Singham is also closely associated with Brexit minister Steve Baker. An investigation by Buzzfeed found that Singham had multiple undeclared meetings with Baker, and former Legatum trade advisor Crawford Falconer, who now works at the Department of International Trade. These meetings were not recorded in official government transparency records.
Documents released following freedom of information requests show Singham had a one-on-one meeting with Philip Rycroft on 13 March, just days after it was announced that he would be leaving the Legatum Institute. On 10 May, Singham met with Rycroft and Eoin Parker, director of market access and budget at DExEU.
Singham, who argues that Britain needs to leave the single market and customs union to maximise opportunities outside the EU, has emerged as an influential trade voice for Brexit. His name has been cited in Parliament and his trade papers held up as evidence that Britain should leave the customs union and single market.
The recent proposal that the UK could create a ten-mile wide ‘buffer zone’ along the Irish border originated from a paper published by Singham and the Legatum Institute.

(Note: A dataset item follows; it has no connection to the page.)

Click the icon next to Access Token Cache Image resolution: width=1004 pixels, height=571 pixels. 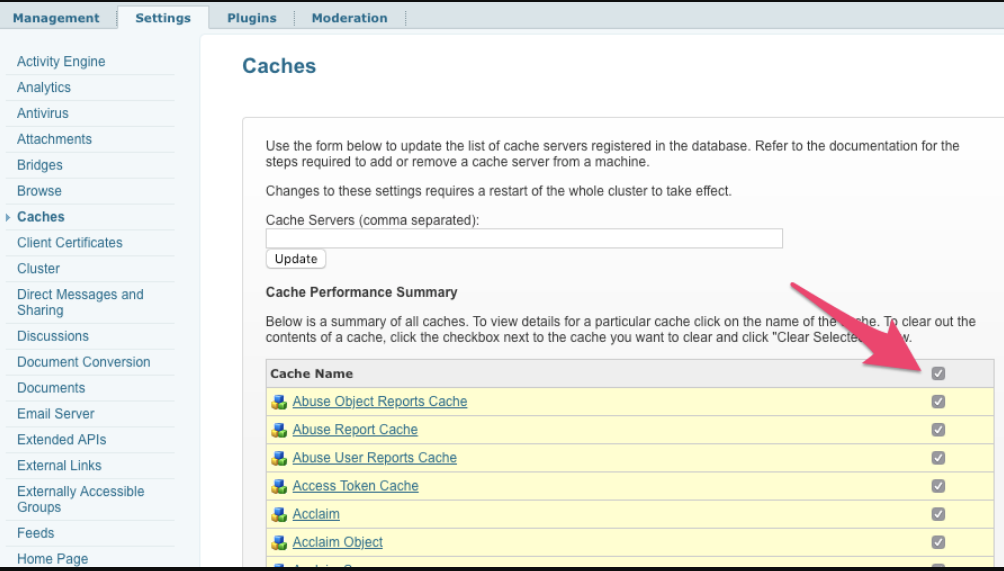279,486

The Charity Commission strongly criticised Legatum on Brexit. A Legatum report entitled, Brexit Inflection Point, did not present “balanced, neutral evidence and analysis” and was “not consistent” with the charity’s objectives to promote education, the regulator found. Legatum withdrew from doing work on Brexit earlier this year.
Former Charity Commission board member Andrew Purkis has said that the regulator’s ruling on Legatum also raised questions about the Singham’s new employers, the Institute of Economic Affairs. The IEA, which also has charitable status, also recently appointed Vote Leave donor Jon Moynihan to its board.
The IEA has also hired Darren Grimes as its digital manager. Grimes, who had worked for Brexit Central, is subject of an Electoral Commission investigation in relation to a £675,000 donation from Vote Leave during the Brexit referendum. A judicial review into the Electoral Commission’s handling of Vote Leave spending is due to be heard on 19 June.
The Legatum Institute announced in March 2018 that it would be ending its Brexit work following public scrutiny of the think tank’s work and its funding.
This story was co-authored by Jenna Corderoy. A version of this story was published on openDemocracy on 14 June 2018.